What the exercise asks: Reproduce exactly the lines below from the one containing "The image size is (658, 663)." through the one containing "Task: Click the 등위별 총 당첨금액 column header", including both, and nothing else.

---------- The records ----------

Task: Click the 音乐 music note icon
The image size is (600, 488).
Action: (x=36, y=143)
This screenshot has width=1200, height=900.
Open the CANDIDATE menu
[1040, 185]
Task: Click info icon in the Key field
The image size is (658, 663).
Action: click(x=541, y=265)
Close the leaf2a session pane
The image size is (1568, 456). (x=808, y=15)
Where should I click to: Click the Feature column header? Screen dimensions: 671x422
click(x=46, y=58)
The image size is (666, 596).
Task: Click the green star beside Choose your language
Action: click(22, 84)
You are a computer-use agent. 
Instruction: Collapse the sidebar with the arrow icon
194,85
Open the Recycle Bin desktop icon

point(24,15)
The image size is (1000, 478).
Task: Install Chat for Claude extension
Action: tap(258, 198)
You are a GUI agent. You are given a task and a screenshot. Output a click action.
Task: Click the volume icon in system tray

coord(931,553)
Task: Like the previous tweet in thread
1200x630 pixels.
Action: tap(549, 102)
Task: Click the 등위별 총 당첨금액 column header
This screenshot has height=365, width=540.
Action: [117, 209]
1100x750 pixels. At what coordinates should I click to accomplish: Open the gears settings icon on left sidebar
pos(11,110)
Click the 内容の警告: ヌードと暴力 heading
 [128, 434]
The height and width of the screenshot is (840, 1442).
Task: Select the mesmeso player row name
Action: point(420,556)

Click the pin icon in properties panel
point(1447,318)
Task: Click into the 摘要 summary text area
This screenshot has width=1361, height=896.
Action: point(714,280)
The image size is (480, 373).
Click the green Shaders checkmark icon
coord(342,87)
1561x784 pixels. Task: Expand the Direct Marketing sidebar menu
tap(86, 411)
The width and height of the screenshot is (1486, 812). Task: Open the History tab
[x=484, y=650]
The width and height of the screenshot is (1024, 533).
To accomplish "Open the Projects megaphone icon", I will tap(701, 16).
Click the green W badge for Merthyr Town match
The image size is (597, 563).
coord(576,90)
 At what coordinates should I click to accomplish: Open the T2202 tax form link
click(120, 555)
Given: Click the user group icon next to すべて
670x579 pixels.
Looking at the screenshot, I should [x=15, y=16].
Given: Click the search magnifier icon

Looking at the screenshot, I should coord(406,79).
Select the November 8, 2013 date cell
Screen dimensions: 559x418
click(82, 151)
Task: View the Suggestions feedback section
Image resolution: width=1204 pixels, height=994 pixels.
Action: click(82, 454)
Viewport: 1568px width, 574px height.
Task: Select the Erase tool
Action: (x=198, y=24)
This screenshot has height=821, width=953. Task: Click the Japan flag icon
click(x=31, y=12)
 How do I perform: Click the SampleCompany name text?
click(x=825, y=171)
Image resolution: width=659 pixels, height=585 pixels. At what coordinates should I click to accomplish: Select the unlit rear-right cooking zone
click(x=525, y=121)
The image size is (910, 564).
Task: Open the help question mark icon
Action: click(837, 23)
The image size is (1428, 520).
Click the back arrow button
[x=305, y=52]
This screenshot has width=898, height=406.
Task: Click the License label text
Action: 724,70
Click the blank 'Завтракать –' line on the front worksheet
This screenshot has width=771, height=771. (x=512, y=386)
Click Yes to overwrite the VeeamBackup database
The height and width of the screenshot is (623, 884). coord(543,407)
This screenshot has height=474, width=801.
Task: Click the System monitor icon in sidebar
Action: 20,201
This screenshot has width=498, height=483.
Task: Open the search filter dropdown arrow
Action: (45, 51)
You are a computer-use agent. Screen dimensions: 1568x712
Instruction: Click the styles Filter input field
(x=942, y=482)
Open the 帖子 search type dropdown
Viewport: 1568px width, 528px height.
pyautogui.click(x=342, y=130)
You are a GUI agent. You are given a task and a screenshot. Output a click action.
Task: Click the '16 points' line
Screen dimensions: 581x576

----------

Solution to this exercise:
The image size is (658, 663).
Action: click(x=541, y=265)
Close the leaf2a session pane
The image size is (1568, 456). (x=808, y=15)
Where should I click to: Click the Feature column header? Screen dimensions: 671x422
click(x=46, y=58)
The image size is (666, 596).
Task: Click the green star beside Choose your language
Action: click(22, 84)
You are a computer-use agent. 
Instruction: Collapse the sidebar with the arrow icon
194,85
Open the Recycle Bin desktop icon

point(24,15)
The image size is (1000, 478).
Task: Install Chat for Claude extension
Action: tap(258, 198)
You are a GUI agent. You are given a task and a screenshot. Output a click action.
Task: Click the volume icon in system tray

coord(931,553)
Task: Like the previous tweet in thread
1200x630 pixels.
Action: tap(549, 102)
Task: Click the 등위별 총 당첨금액 column header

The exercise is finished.